Closed dantonnoriega closed 7 years ago
Passes all editors' checks, is a good fit
Seeking reviewers...
Reviewers: @Robinlovelace Due date: 2016-07-18
@Robinlovelace Due date: 2016-07-18 - hey there, it's been 37 days, please get your review in soon, thanks :smiley_cat: (ropensci-bot)
Thanks for the reminder and opportunity - here is my review of the package:
GTFS is becoming the worldwide standard for sharing information about public transport systems. This makes it hugely important for the transport industry, public sector organisations trying to direct such systems in socially beneficial directions, and for researchers who have a range of motivations including the need to transition away from fossil fuels to save the world.
In any case, GTFS data is largely out of reach for the humble citizen like you and me. Googling "software gtfs data" reveals a cottage industry of GTFS editors and viewers, but little in the way of open source software for accessing this vital new file format. A GIS StackExchange question further shows the lack of cohesion around a single open source product (the World Bank provides a more up-to-date list of tools that can interact with GTFS data).
R is a powerful language that provides an emerging set of transport tools via packages such as stplanr, so rOpenSci is the ideal place for the development of a new package to make GTFS available to the world, in the spirit of citizen science.
The package is installed and loaded easily with:
devtools::install_github('ropenscilabs/gtfsr')
library(gtfsr)
The most common thing that someone will want to use the package for, I imagine, is read in a GTFS file. This can be done easily and, based on a few tests of feeds from transit.land, reliably:
# this one failed for some reason
u = "https://www.bjcta.org/wp-content/uploads/2016/05/BJCTA_GTFS_0516.zip"
# the example in the README works
u = "http://www.co.fairbanks.ak.us/transportation/MACSDocuments/GTFS.zip"
# as does this giant one from Rio de Janeiro
u = "http://dadosabertos2.rio.rj.gov.br/dadoaberto/google-transit/google_transit.zip"

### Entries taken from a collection
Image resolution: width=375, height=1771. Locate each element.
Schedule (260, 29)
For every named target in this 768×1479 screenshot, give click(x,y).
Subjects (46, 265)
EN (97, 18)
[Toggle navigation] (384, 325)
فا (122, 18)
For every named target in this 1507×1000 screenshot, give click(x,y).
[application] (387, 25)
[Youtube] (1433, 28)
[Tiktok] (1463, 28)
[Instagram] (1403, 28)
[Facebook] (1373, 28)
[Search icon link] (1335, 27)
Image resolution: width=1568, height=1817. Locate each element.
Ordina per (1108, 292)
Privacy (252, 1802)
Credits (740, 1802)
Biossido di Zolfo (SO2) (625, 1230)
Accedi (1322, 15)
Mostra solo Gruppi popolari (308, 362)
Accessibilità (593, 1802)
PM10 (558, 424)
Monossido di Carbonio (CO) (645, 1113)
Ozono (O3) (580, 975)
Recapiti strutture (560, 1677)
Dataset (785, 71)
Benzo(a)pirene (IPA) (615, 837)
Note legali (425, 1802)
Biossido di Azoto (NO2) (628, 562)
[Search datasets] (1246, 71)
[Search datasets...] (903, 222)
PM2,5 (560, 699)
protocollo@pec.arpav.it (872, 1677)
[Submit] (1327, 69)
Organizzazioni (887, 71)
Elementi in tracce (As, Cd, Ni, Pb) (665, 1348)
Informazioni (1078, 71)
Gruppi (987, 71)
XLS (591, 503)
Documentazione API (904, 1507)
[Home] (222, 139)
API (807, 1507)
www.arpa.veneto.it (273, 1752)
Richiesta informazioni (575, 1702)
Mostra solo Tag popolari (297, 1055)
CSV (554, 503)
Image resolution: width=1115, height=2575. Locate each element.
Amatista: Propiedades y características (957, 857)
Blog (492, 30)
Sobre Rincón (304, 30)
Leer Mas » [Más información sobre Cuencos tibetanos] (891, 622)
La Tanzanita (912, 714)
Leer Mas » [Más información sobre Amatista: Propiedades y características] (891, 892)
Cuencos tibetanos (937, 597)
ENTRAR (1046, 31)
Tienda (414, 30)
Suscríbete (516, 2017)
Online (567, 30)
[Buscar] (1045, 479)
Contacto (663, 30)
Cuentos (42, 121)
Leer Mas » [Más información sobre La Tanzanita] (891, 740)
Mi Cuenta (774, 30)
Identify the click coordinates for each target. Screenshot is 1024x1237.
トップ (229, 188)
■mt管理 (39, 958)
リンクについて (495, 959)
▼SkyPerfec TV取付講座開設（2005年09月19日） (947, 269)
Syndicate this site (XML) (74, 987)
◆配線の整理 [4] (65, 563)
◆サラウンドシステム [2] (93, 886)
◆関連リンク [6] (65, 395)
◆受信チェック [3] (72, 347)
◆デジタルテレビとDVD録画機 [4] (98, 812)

### Tasks to perform
1. Edit the gtfsr review: start at the words "Reviewers: @Robinlovelace Due" and end after "save the world.", putting "coal and oil" wherever "fossil fuels" appears.
2. According to the gtfsr review thread, how many days had passed when the bot reminded the reviewer to submit the review?
3. Carry on the gtfsr package review from the point where it stops.

### Answers for the tasks
1.
Reviewers: @Robinlovelace Due date: 2016-07-18
@Robinlovelace Due date: 2016-07-18 - hey there, it's been 37 days, please get your review in soon, thanks :smiley_cat: (ropensci-bot)
Thanks for the reminder and opportunity - here is my review of the package:
GTFS is becoming the worldwide standard for sharing information about public transport systems. This makes it hugely important for the transport industry, public sector organisations trying to direct such systems in socially beneficial directions, and for researchers who have a range of motivations including the need to transition away from coal and oil to save the world.

2. 37 days

3.
# as does this one from the USA
u = "http://www.bart.gov/dev/schedules/google_transit.zip"
gtfs_obj = import_gtfs(u)
The next logical thing you would want to do is plot the result. (Suggestion: make simply loading and plotting GTFS data appear earlier and more prominently in the README.)
This can be done easily with the sensible but clunkily-named map_gtfs_agency_routes()
. Suggestion: rename this verbosely name function or create a new generic plotting function called simply map_gtfs()
:
map_gtfs_agency_routes(gtfs_obj)
map_gtfs_agency_routes(gtfs_obj, include_stops = TRUE)
I think in most cases users will want to see the stops. Suggestion: make include_stops = TRUE
the default option in this function and the yet-to-be created generic map_gtfs()
.
A useful feature of the package, that goes above and beyond other GTFS software, is its ability to search for public GTFS feeds, using the transitfeeds.com API key. The guidance on how to get a key in the README is good. However, advice for storing the key could be better: the set_api_key()
key works fine for one session but it seems the key must be entered afresh every for every new R session. Suggestion: recommend setting the key in .Renviron
, as documented in the httr vignette, e.g. with the line GTFS_API_KEY=XXXXXXX-XXXX-XXXX-XXXX-XXXXXXXXXXXX
. Then it could be automatically retrieved with each new session by adding something like the following lines to get_api_key()
:
if(grepl("[[:alnum:]]{8}\\-[[:alnum:]]{4}\\-[[:alnum:]]{4}\\-[[:alnum:]]{4}\\-[[:alnum:]]{12}", Sys.getenv("GTFS_API_KEY")))
gtfs_api_key$set(Sys.getenv("GTFS_API_KEY"))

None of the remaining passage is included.